• [What the exercise asks]: What are the lines from the one with "This screenshot has" through the end of the records below, written out exactly and without the pictures?

• [Source data]:
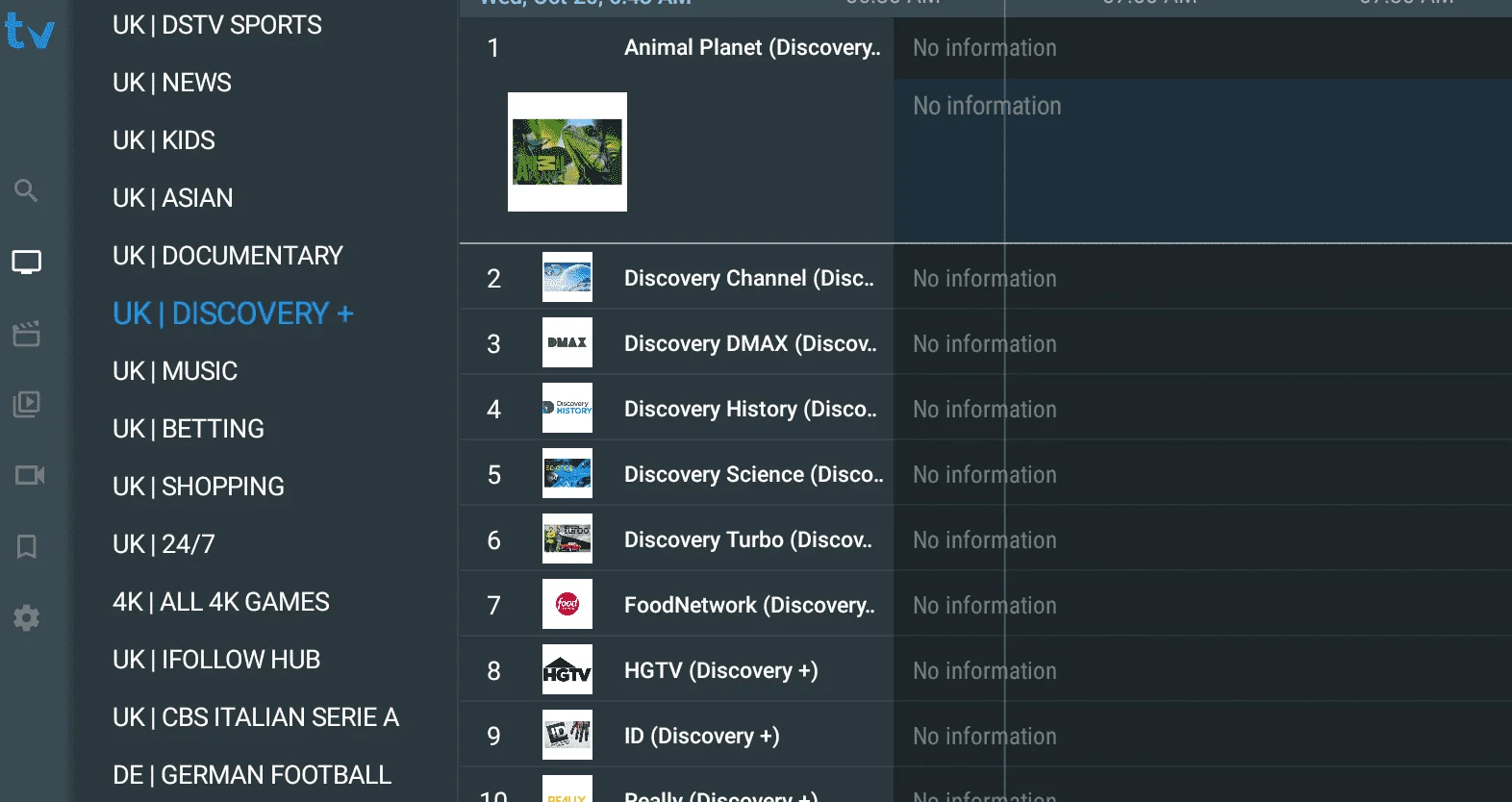Screen dimensions: 1512x802
Task: Click the HGTV channel logo
Action: pos(567,669)
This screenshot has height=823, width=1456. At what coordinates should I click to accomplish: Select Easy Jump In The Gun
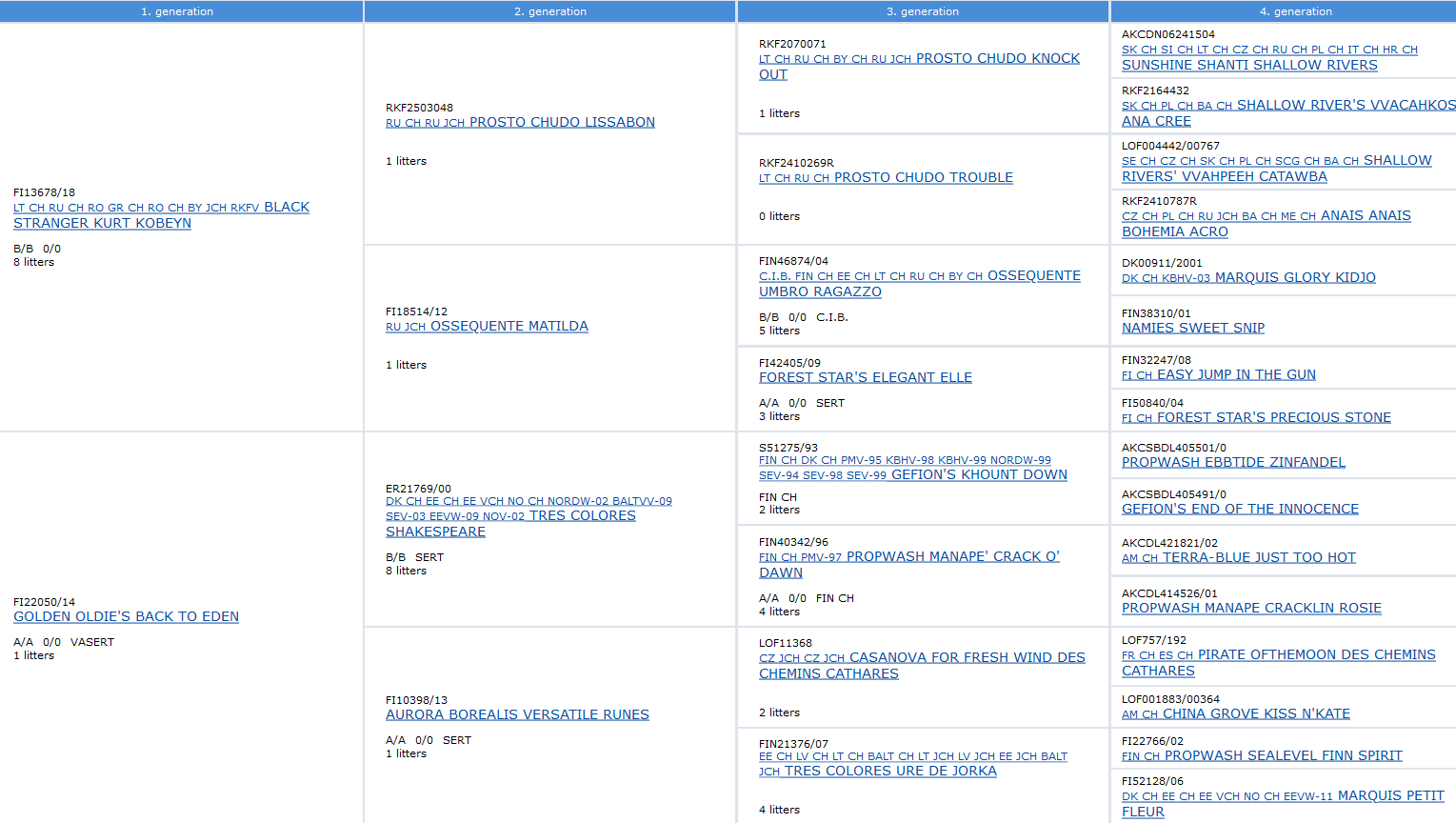pyautogui.click(x=1235, y=374)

• [Result below]:
This screenshot has height=823, width=1456. At what coordinates should I click to accomplish: Select Easy Jump In The Gun
pyautogui.click(x=1235, y=374)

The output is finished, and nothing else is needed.